The former president’s first memoir, “Dreams From My Father,” won critical acclaim. Both he and Michelle Obama are among the most well-regarded political orators of their generation. Add to that mix the historic racial barrier broken by the Obama presidency and endless questions about their reactions to specific events during his presidency.

“People will want to know what the experience was like from their vantage point, what stretched them, how they kept moving forward in the darkest times, and how they celebrated the triumphant ones as well,” said Joshua DuBois, who served as White House faith adviser to Barack Obama.

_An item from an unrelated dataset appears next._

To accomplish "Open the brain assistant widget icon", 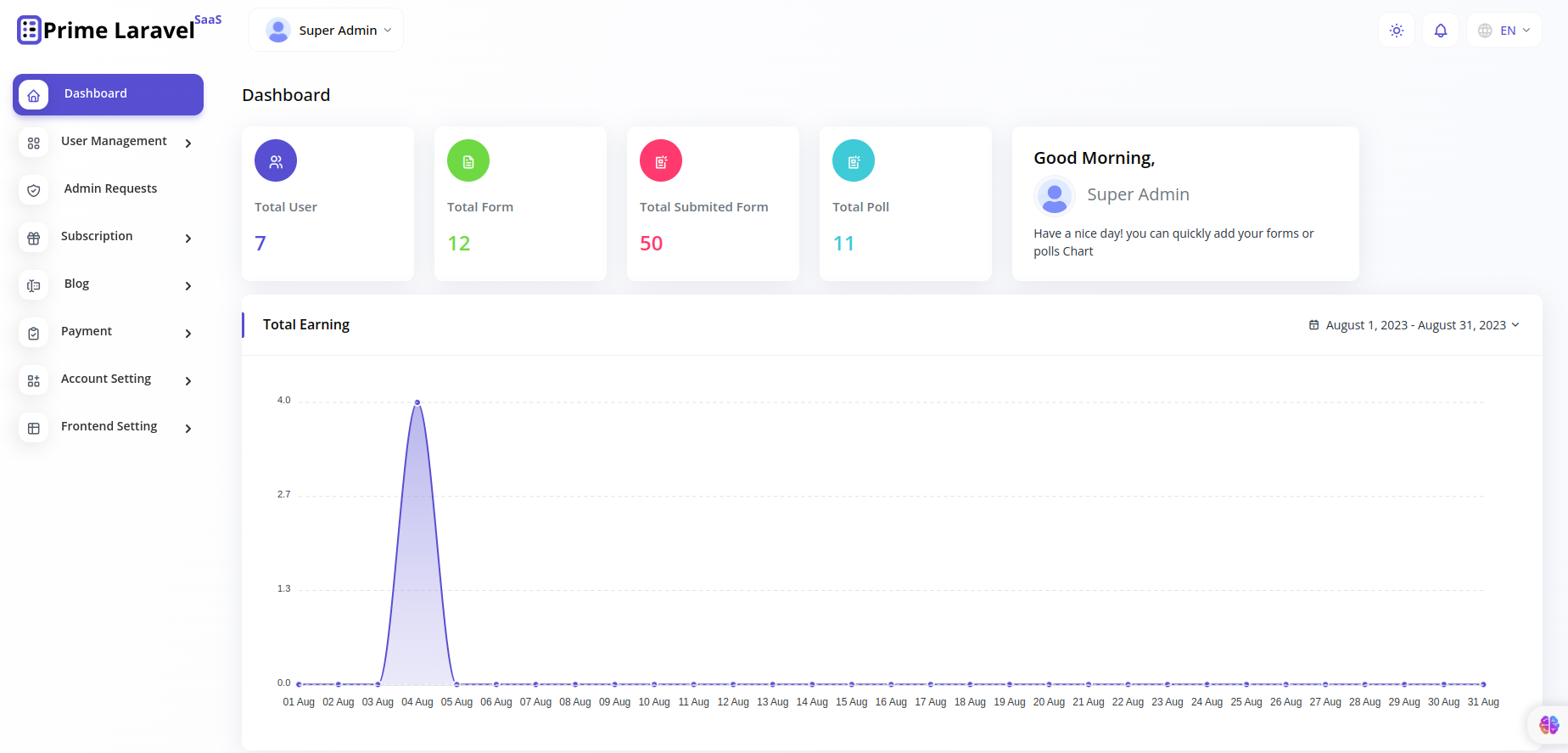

The “dark time” that many readers will be interested in is how the couple reacted to the recent presidential election, which some cast as a rejection of the Obama presidency. “Some people will be interested in the president’s reflections, should he choose to engage in them as to the degree of responsibility he thinks he bears — if any — for the outcome of the 2016 election and, more broadly, the decline of the Democratic Party that occurred on his watch,” said Bill Galston, senior fellow at the Brookings Institution and a veteran of Democratic Party politics.

The open secret of post-White House memoirs is that their significance is as much about what is left unwritten, said Peter Slevin, author of the biography “Michelle Obama: A Life” and a former Washington Post reporter.

“They have got to be making some interesting choices about what’s going to be between the covers of these books,” he said.

(Reuters)

Juliet Eilperin contributed to this report.